Keep in mind that what each number we are randomly generating is the value of \(x\), which is the number of successes in \(n\) trials. In this example there are 15 opportunities for success. The probability of success is quite high, so we are primarily seeing high numbers of successes out of the 15 trials.

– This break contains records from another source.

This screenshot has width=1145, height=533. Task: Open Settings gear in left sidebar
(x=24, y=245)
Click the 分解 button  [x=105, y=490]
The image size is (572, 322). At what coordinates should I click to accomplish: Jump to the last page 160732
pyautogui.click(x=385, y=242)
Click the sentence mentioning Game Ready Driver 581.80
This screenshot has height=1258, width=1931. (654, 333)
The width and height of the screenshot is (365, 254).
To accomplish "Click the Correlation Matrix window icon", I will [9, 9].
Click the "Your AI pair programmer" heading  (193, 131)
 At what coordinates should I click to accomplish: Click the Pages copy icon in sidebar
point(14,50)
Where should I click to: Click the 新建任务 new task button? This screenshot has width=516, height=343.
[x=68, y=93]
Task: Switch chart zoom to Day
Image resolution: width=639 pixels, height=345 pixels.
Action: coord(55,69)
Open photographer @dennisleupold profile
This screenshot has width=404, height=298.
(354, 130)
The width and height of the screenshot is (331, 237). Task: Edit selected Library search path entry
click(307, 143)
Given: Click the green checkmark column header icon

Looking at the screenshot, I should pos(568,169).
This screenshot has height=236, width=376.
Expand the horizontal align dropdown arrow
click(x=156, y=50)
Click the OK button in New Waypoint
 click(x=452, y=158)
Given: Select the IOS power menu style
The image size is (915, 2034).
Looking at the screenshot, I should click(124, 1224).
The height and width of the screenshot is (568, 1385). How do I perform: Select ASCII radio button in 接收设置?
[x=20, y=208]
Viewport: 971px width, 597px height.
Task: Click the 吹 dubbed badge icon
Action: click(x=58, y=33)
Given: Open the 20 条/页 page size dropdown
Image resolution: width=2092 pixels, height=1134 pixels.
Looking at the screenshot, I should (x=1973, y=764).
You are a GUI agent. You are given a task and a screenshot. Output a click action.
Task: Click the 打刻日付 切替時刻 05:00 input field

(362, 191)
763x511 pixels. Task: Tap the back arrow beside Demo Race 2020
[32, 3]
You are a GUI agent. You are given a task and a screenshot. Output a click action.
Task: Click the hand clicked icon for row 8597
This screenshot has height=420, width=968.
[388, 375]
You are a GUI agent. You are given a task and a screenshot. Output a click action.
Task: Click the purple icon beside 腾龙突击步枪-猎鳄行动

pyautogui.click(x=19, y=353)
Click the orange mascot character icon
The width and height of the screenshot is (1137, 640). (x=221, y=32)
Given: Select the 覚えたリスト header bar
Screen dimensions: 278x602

In this example, we were drawing from a binomial distribution with \(n\) trials and a probability of success, \(\pi\). These are the parameters of the binomial distribution. Any binomial distribution can be generated if we know these two parameters. Let’s end with a picture of a binomial distribution when \(n\) = 100 and \(\pi\) = 0.5.

binom_plot(100, 0.5)

That looks like a normal distribution, doesn’t it? That is why we can use the normal distribution for a large-sample approximation and it works pretty well. Yet the above distribution is not normal. For one thing, it is a discrete distribution, rather than continuous. So why bother to use a continuous distribution to approximate results when we can use the actual distribution? I have no idea! In the next vignette, let’s make inferences using the actual distribution, thus calculating exact probabilities rather than approximations.